- Work instructions:
Your answer should be the lines below from the one with "Go up one level" to the one with "Image resolution: width=640", both included, given again exactly and with nothing added.

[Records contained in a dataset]
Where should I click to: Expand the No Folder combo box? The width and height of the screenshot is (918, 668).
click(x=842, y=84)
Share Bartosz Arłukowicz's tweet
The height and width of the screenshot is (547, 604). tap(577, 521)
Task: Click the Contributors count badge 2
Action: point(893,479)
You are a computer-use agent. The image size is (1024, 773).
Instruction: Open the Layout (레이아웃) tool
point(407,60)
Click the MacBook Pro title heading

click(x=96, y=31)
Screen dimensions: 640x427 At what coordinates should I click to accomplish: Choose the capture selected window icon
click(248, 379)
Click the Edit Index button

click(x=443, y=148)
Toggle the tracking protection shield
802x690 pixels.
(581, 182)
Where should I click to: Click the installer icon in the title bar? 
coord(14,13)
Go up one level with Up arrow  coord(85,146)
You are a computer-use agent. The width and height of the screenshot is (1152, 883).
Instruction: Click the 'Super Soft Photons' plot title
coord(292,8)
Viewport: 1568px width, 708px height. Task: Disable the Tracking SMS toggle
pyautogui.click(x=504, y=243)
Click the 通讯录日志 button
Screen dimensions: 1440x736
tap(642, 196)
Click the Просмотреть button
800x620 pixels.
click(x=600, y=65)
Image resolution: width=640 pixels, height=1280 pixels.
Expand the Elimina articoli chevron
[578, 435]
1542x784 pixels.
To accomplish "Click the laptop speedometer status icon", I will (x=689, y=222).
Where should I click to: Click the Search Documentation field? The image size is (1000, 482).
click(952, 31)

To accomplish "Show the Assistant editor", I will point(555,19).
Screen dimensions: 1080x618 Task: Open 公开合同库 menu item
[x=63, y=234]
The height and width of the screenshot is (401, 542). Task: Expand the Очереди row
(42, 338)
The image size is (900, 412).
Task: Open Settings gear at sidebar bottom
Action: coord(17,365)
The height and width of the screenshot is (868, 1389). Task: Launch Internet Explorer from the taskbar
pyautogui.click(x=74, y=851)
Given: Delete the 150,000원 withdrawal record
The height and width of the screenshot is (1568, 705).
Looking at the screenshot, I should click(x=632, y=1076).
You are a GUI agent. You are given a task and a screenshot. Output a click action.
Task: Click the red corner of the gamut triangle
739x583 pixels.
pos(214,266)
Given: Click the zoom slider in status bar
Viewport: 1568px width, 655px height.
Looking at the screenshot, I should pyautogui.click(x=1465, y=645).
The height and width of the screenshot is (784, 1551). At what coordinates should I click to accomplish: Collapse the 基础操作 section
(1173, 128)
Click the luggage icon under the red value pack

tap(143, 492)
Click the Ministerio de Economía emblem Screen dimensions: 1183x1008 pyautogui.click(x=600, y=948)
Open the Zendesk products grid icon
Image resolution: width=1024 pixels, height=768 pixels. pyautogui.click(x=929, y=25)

- Exercise result:
Go up one level with Up arrow  coord(85,146)
You are a computer-use agent. The width and height of the screenshot is (1152, 883).
Instruction: Click the 'Super Soft Photons' plot title
coord(292,8)
Viewport: 1568px width, 708px height. Task: Disable the Tracking SMS toggle
pyautogui.click(x=504, y=243)
Click the 通讯录日志 button
Screen dimensions: 1440x736
tap(642, 196)
Click the Просмотреть button
800x620 pixels.
click(x=600, y=65)
Image resolution: width=640 pixels, height=1280 pixels.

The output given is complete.